Qualcuno ha scritto: “Bella scoperta, che ci siano gli omofobi in questo paese”. Certo che lo so, certo che noi persone lgbti lo sappiamo, lo abbiamo sperimentato sulla nostra pelle almeno una volta. Spesso lo sperimentiamo direttamente da chi ci sta più vicino, i genitori, i parenti, i datori di lavoro. Lo impari presto, che c’è gente che ancora ti reputa anormale, metti su la corazza, diventi sempre più bravo a difenderti.

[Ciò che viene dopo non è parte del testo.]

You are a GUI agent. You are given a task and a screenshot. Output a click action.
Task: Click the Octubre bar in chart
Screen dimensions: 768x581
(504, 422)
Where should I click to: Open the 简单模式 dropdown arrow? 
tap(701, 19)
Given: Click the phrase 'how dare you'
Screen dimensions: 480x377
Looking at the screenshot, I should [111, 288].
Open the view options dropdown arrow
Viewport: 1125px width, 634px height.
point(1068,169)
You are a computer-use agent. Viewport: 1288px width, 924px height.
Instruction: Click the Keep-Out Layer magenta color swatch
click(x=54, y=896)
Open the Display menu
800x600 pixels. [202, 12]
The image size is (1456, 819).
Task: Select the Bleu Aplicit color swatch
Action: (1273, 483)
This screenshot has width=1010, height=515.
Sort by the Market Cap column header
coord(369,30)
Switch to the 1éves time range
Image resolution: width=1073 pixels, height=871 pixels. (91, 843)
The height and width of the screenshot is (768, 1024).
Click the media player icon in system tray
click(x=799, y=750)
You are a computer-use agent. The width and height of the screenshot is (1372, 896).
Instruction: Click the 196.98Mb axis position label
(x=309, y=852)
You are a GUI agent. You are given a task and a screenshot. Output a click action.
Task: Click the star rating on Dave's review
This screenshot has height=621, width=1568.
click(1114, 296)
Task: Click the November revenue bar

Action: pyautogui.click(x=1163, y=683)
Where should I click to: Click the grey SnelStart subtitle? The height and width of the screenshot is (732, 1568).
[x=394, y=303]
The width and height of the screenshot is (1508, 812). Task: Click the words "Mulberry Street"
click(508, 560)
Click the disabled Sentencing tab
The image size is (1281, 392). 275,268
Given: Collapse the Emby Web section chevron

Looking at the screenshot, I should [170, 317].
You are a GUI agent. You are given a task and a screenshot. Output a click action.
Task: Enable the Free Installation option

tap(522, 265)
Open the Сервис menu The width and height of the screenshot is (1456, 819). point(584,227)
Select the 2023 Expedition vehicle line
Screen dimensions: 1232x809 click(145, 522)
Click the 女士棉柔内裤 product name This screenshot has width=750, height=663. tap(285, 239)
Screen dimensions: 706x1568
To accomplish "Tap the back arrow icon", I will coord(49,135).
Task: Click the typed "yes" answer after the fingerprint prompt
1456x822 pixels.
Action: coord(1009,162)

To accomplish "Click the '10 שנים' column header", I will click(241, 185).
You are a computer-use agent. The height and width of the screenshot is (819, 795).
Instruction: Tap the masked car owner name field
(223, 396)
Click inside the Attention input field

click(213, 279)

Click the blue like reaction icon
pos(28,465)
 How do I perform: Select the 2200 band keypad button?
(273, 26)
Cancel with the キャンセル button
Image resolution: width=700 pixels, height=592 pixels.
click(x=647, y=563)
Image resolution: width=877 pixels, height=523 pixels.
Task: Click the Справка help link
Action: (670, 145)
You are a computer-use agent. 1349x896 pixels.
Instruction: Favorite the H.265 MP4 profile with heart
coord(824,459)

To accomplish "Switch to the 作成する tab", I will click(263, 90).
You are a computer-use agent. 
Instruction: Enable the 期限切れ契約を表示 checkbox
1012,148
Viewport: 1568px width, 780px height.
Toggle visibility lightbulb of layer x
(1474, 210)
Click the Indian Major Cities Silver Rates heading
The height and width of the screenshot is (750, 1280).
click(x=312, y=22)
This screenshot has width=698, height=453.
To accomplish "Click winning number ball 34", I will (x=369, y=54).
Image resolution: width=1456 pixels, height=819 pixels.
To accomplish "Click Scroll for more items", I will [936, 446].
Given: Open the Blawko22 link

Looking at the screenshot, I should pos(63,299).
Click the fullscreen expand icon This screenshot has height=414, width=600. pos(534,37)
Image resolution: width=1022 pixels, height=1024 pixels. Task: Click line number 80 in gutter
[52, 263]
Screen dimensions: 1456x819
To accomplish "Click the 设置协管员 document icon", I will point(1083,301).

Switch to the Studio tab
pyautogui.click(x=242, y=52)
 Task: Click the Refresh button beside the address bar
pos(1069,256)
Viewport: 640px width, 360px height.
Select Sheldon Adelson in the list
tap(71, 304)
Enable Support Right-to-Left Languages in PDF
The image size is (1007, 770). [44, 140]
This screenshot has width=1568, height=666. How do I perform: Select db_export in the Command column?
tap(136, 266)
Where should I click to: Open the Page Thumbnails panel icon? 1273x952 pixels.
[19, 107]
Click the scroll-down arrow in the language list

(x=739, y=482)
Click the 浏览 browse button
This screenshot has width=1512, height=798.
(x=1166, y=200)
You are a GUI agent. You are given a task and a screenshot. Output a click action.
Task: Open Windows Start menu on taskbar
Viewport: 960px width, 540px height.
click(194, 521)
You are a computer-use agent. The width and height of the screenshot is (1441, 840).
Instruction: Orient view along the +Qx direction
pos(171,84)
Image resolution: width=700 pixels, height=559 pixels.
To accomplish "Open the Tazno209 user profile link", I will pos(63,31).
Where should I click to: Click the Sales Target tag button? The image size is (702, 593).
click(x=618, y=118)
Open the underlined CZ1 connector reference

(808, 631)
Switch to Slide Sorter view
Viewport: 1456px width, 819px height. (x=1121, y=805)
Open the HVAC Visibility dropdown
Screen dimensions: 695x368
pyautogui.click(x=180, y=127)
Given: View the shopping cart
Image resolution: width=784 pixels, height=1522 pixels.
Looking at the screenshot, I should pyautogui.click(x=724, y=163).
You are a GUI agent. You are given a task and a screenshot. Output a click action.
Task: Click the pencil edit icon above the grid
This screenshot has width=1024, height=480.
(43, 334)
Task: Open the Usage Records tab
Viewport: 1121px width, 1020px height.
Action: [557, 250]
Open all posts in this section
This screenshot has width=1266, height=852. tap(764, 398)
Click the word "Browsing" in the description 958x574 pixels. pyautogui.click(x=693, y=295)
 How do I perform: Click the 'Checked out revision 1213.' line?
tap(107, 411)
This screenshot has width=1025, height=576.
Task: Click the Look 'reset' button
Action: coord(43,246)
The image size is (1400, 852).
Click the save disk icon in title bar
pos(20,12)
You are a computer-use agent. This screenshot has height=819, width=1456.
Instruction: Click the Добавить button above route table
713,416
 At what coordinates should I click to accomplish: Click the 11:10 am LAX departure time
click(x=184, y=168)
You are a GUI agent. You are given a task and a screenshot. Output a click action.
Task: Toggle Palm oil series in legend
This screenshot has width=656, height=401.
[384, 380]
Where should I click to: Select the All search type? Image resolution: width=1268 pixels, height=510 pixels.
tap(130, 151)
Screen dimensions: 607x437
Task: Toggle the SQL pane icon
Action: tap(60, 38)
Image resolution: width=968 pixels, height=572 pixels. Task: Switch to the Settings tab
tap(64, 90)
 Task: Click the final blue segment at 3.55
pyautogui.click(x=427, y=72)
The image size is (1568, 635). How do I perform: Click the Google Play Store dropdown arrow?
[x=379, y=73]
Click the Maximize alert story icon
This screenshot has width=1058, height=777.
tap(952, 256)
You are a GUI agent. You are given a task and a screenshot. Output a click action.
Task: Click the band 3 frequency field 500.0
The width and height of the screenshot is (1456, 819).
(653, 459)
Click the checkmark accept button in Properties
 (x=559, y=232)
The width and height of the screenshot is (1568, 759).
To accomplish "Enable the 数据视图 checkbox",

È diverso quando una piazza intera si mobilita contro di te, che non hai altre colpe che essere te stessa o te stesso. Perché io devo ancora capire in cosa la mia aspirazione a essere una cittadina come gli altri leda dei tuoi diritti. Che tu, Chiesa, non voglia riconoscermi un sacramento, non mi interessa, è questione vostra. Saranno i cattolici lgbti a fare certe battaglie. Ma che tu, Chiesa, pretenda che il mio Stato, quello di cui sono parte attiva, quello a cui pago le tasse esattamente come te, continui a considerarmi cittadina di serie B, questo mi fa rabbia. E mi fa paura. Lo trovo disumano.

E mi fa paura, soprattutto, perché su quel palco c’erano tante persone che siedono in Parlamento e che, evidentemente, non hanno ben chiaro il concetto di laicità dello stato. O peggio, lo rifiutano.

Mi fa paura perché so che dietro quelle centoventimila persone c’è un’organizzazione potente come la Chiesa, che conta di più di tutte le persone che noi, cittadine e cittadini lgbti, potremo mai portare in piazza. Conta perché in fondo a chi ci governa, a chi ci ha governati da quando si comincia a parlare di diritti delle persone lgbti, non è mai interessato nulla di metter fine a una discriminazione, ma solo di conservare il proprio potere e non mettersi contro la Santa Romana Chiesa.

Mi fa paura e infinita tristezza perché penso che io, a trent’anni, riesco ad attutire il colpo e dopo qualche ora a respirare di nuovo, pensando a quanto amore c’è nella mia vita, ma so anche che per un ragazzo o una ragazza non è così facile.

Ripenso alla mia adolescenza, di violenza omofoba e solitudine, alla voglia di morire. Penso a quelle giovani e quei giovani lgbti che soffrono, che a volte non ce la fanno, che porteranno addosso cicatrici per sempre a causa di chi li ritiene sbagliati. Con che coraggio possiamo raccontare loro che “le cose cambiano”?

Mi fa paura, perché quei centoventimila fascisti e fanatici hanno dietro una massa grigia di gente che per indifferenza,  per ignoranza, per pigrizia, non si schiera, se ne lava pilatescamente le mani, “i problemi sono ben altri”, “non è un’urgenza”, “non mi riguarda”.

Sappiate, allora, che in quella piazza c’eravate anche voi. Siete tutti colpevoli di mantenere la situazione com’è. Siete tutti colpevoli di contribuire a uno Stato che non è di fatto laico, che è razzista e discriminante. Chi è indifferente, si schiera sempre dalla parte di chi è reazionario, di chi è conservatore.

Non venite a lamentarvi, allora, quando restringeranno il diritto all’aborto. Quando non potrete scegliere quando morire. Quando voi, cittadino e cittadina che state insieme da anni ma non siete sposati, non potrete assistervi l’un l’altra in ospedale. Non venite a lamentarvi che l’Italia è un paese razzista, sessista, intollerante.

Siete voi la causa del vostro stesso male e del male del paese.